Return the full listing unchanged, apart from leaving out its images.

====

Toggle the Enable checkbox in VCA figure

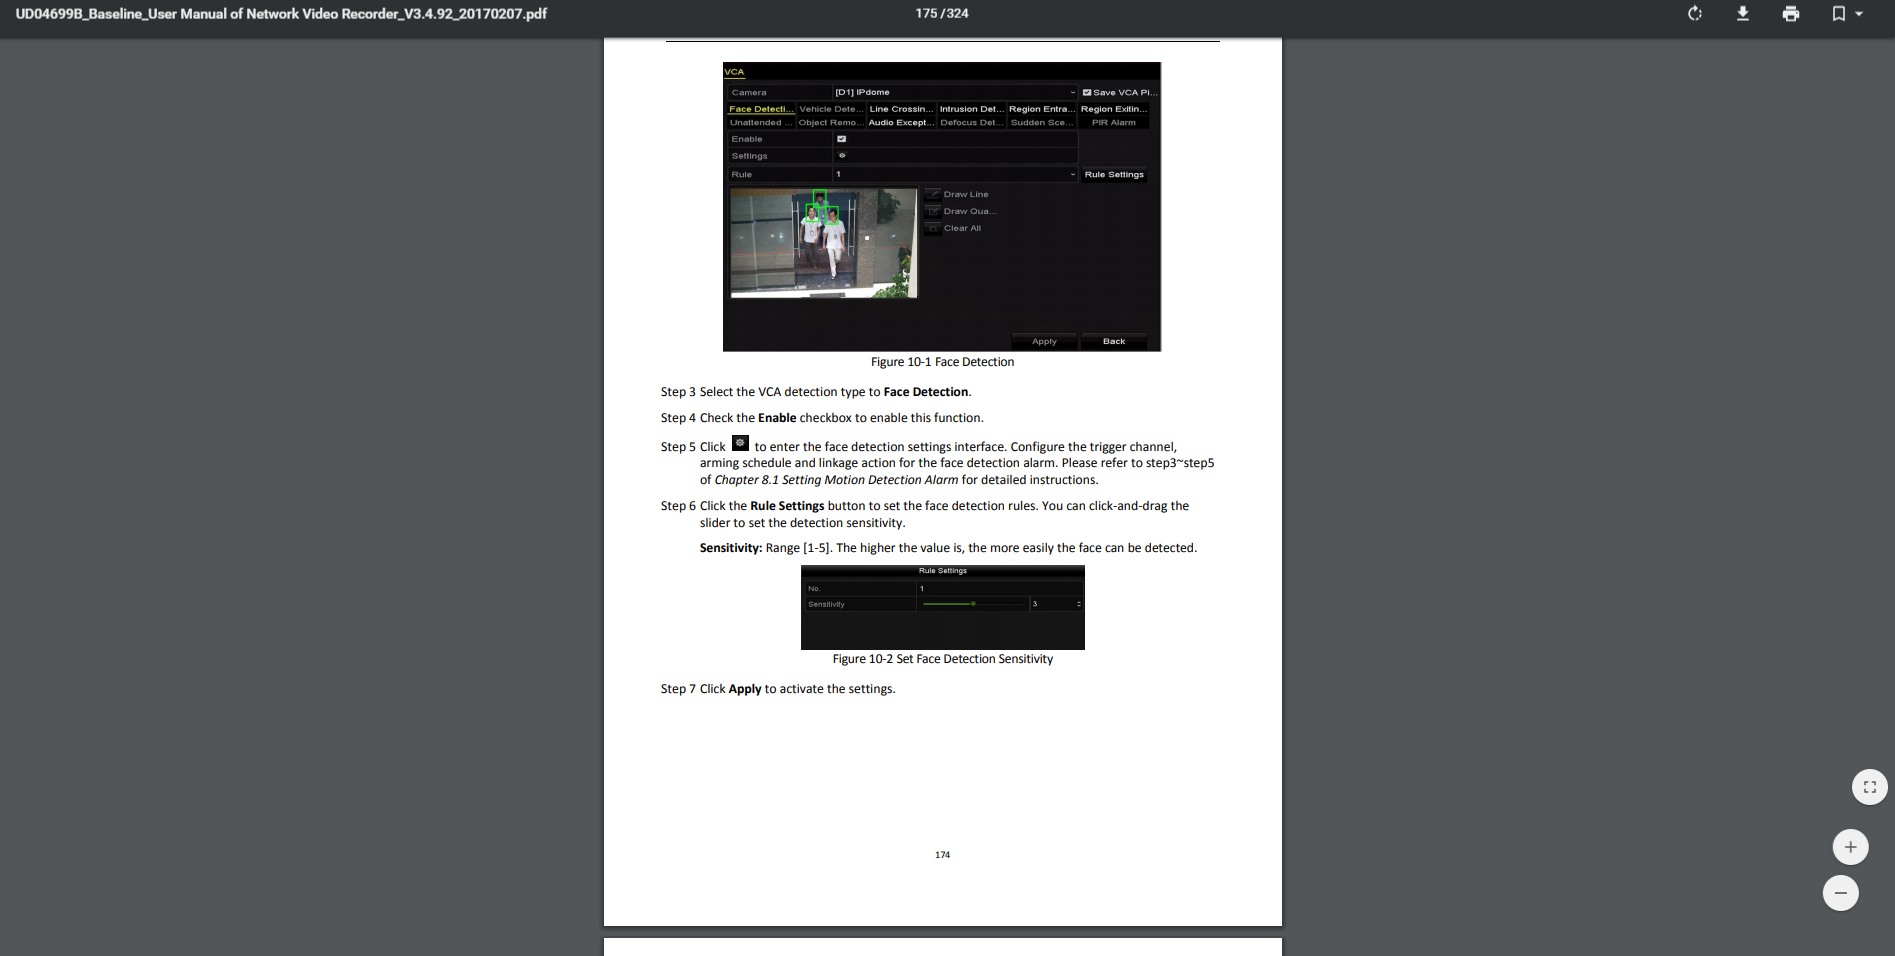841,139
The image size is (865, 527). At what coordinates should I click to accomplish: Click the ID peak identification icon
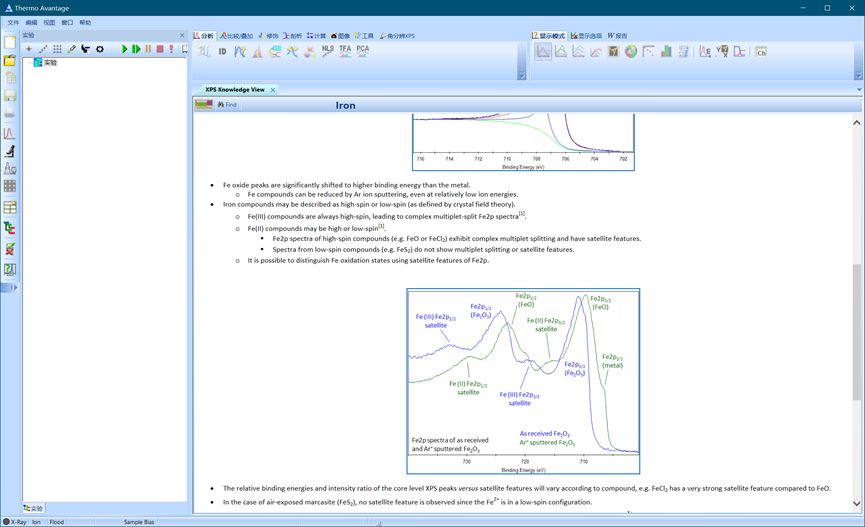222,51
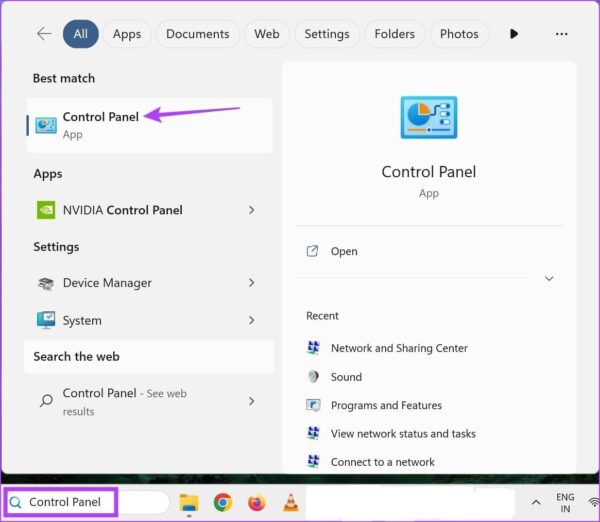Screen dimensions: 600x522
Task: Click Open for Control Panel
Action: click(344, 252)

====

RESPONSE TO THE TASK ::
Toggle the Enable checkbox in VCA figure

841,139
The image size is (865, 527). At what coordinates should I click to accomplish: Click the ID peak identification icon
222,51
Screen dimensions: 600x522
Task: Click Open for Control Panel
Action: click(344, 252)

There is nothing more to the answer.